To date, it is unknown how Ureaplasma spp. infiltrate the central nervous system, but a disrupted blood-brain barrier appears
to be associated with infection.[11] In this context, barrier disruption may be primarily caused by infection with Ureaplasma spp,[8] but it may also occur as a consequence of inflammatory processes following events
such as intracerebral hemorrhage, thus facilitating the translocation of bacteria.[16]
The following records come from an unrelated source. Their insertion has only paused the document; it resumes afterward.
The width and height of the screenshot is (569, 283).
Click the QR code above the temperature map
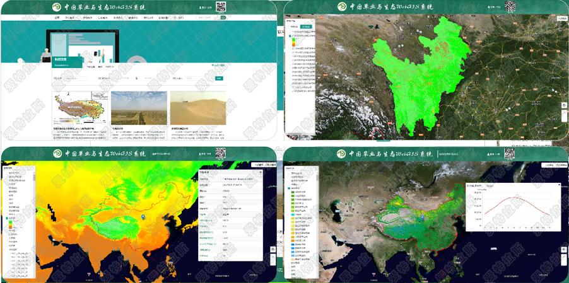(x=220, y=153)
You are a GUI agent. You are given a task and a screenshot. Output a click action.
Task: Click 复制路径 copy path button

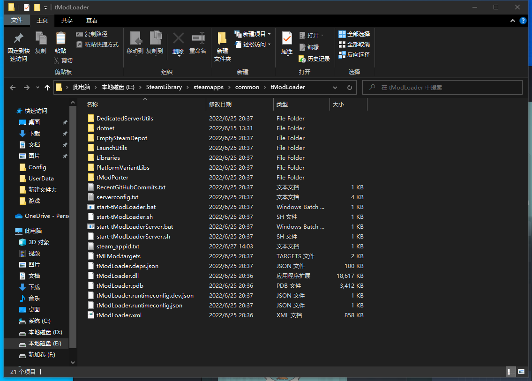coord(92,34)
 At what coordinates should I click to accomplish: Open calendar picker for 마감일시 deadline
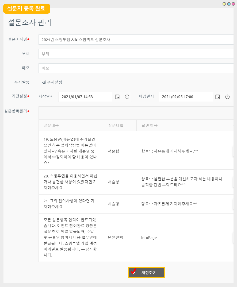tap(217, 97)
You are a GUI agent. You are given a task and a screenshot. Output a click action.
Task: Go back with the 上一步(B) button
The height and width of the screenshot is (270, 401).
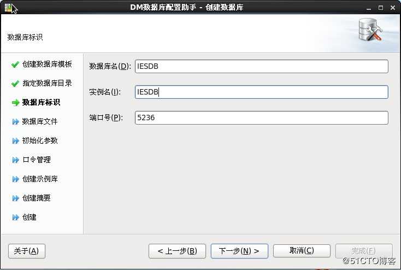[x=177, y=251]
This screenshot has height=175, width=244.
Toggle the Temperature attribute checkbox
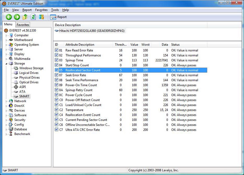click(56, 110)
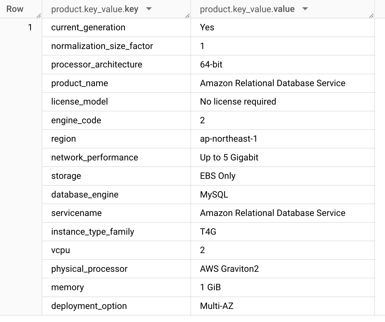Image resolution: width=385 pixels, height=322 pixels.
Task: Click the key column resize handle
Action: pos(187,16)

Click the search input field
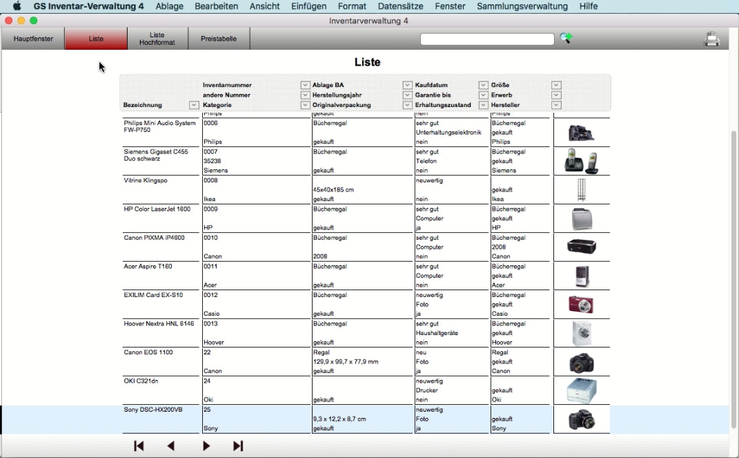(487, 39)
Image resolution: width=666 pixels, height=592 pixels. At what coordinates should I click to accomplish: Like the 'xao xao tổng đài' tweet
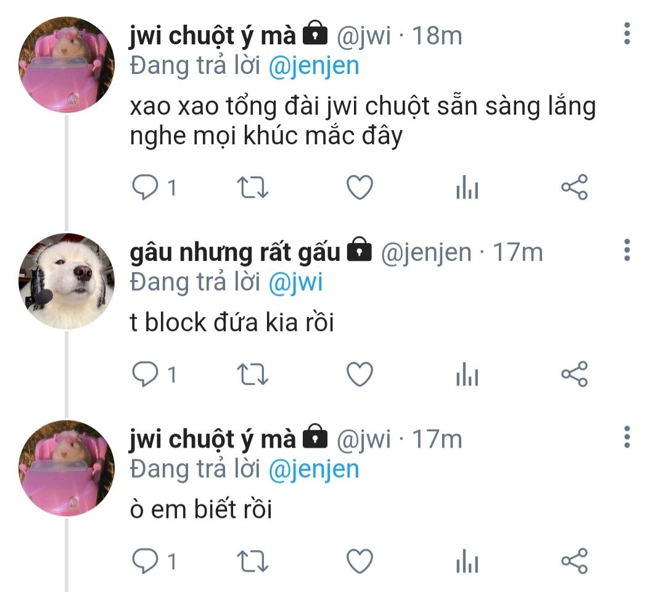(x=360, y=187)
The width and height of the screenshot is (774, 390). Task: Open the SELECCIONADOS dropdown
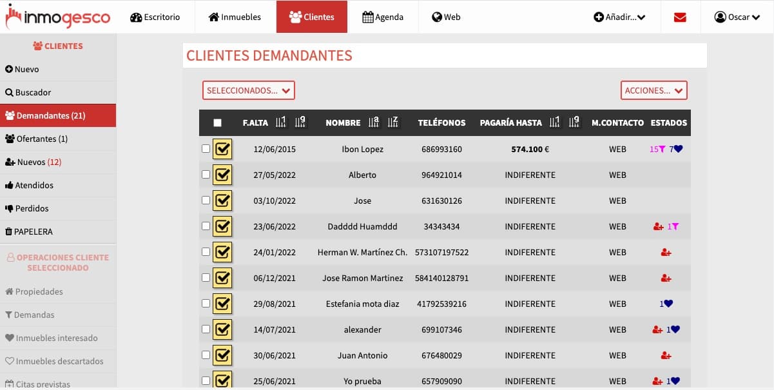pos(248,90)
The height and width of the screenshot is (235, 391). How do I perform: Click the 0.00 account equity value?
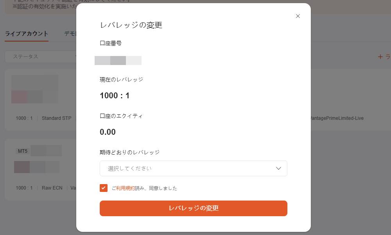coord(108,132)
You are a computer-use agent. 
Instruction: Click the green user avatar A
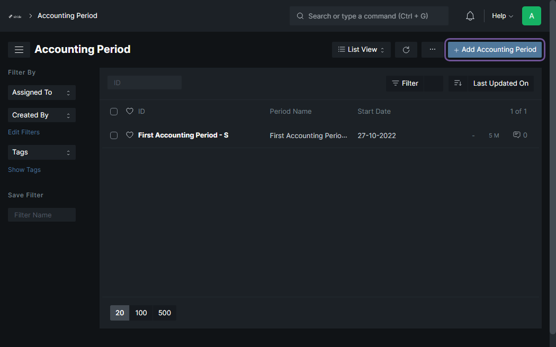point(531,16)
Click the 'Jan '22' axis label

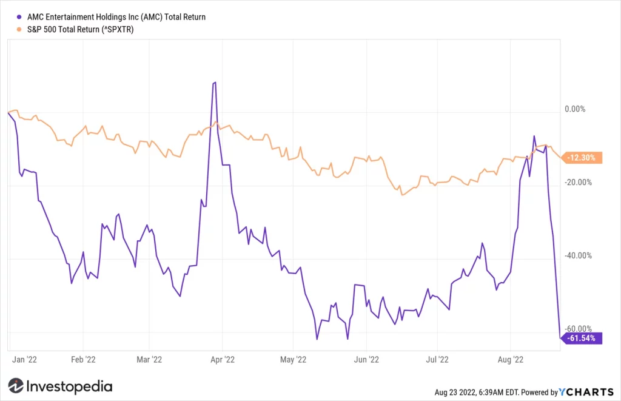coord(24,359)
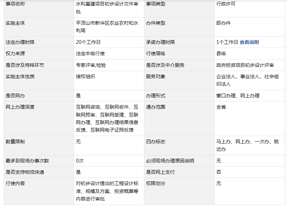Image resolution: width=287 pixels, height=207 pixels.
Task: Select the 水利基建项目初步设计文件审批 text
Action: click(107, 8)
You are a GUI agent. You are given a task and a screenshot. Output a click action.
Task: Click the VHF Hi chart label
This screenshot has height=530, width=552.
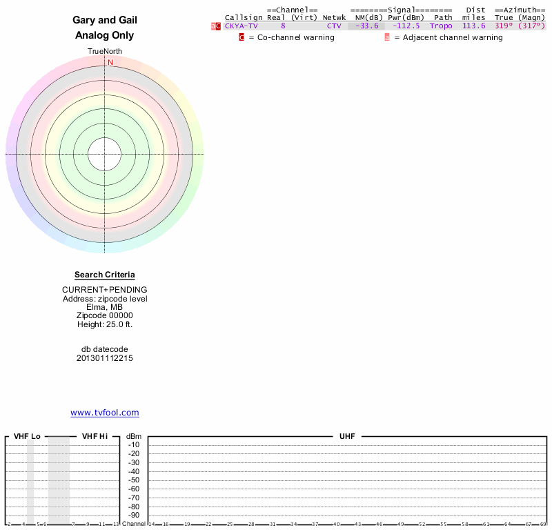(x=95, y=436)
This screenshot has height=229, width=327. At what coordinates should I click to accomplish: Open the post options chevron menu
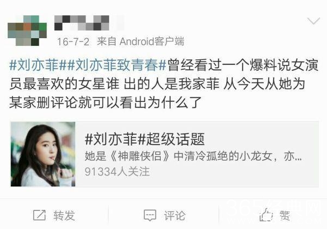pyautogui.click(x=313, y=21)
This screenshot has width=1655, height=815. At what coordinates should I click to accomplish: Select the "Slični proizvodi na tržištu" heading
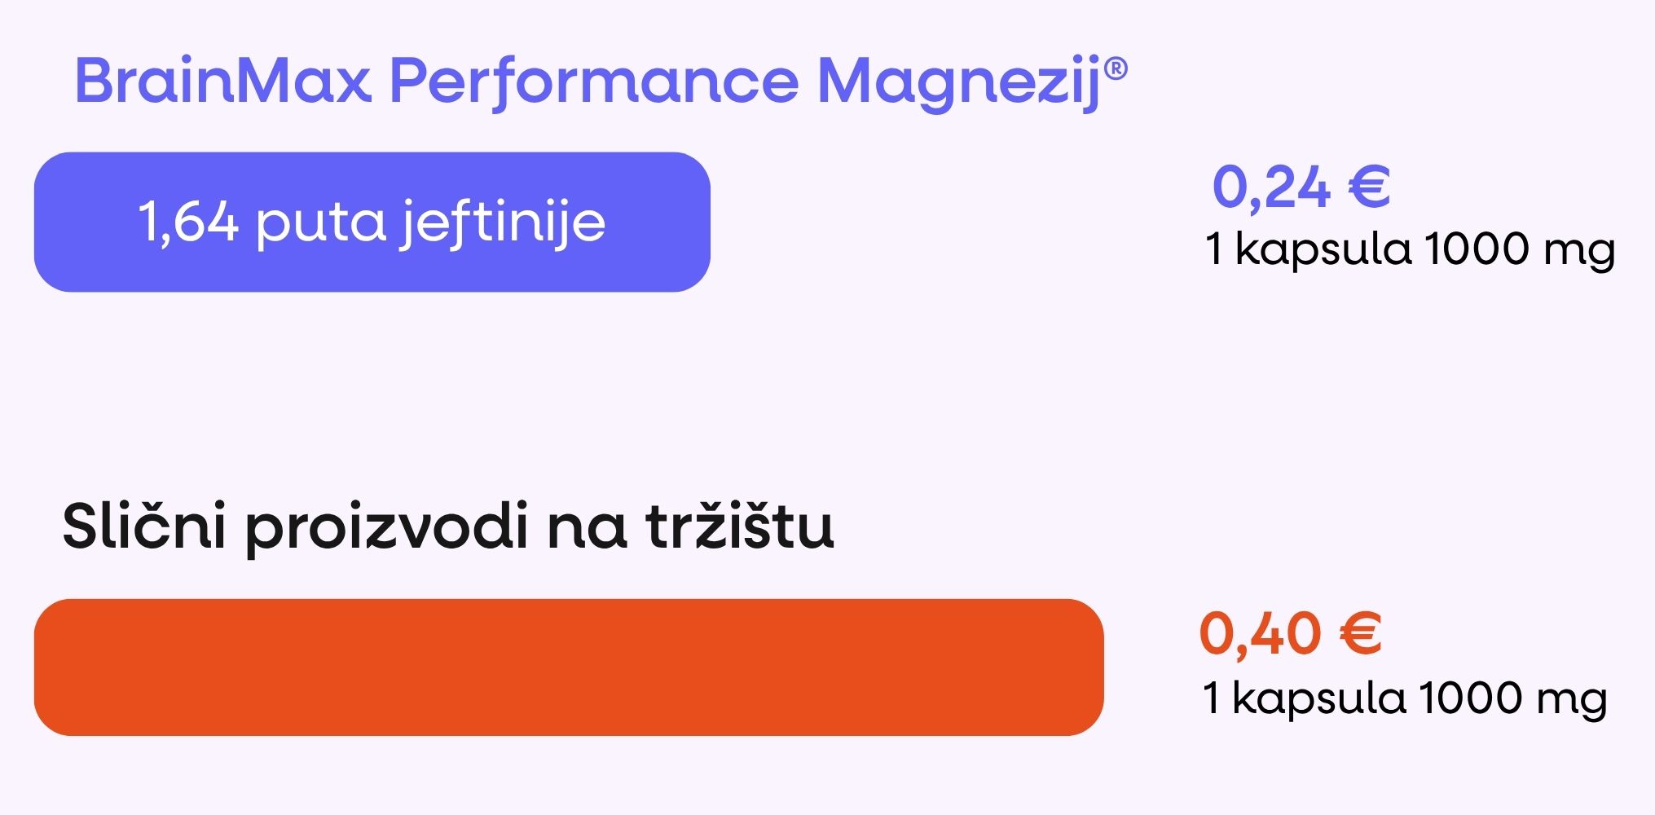tap(447, 526)
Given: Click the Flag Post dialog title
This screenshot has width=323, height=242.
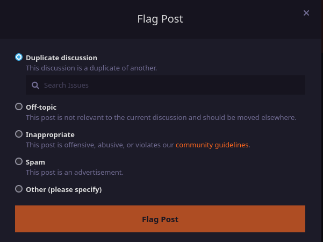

Increased permeability of the blood-brain barrier could explain the efficacy of clarithromycin
in our case, although in the literature it has been described as having little or
no CSF penetration.[17] However, attempting to quantify drug levels in CSF with TDM did not yield measurable
levels in our case. This may be due to the rapid distribution of macrolides from fluid
into tissue. In addition, no established and standardized TDM protocols are available
for clarithromycin which would specify the ideal sampling time relative to drug administration
as well as storage and transport conditions. Finally, studies correlating detected
CSF drug levels to clinical outcomes are lacking. Overall, the benefit of TDM for
clarithromycin in CSF is not yet determined.
Conclusion
Ureaplasma urealyticum (Uu) is a rare causative agent of ventriculitis in preterm infants. Unlike fulminant infections
caused by gram-positive or gram-negative pathogens, Uu infections are usually subclinical
or even asymptomatic. Therefore, CSF changes indicative or compatible with infection
and not improving under empirical antimicrobial therapy should prompt a targeted investigation
for Ureaplasma, especially in infants with previously diagnosed colonization with Ureaplasma in TS. In the case described here, prolonged therapy with clarithromycin led to therapeutic
success. Consequent eradication of Ureaplasma in the TS or OPS with subsequent monitoring of success could contribute to reducing
the risk of central nervous infection.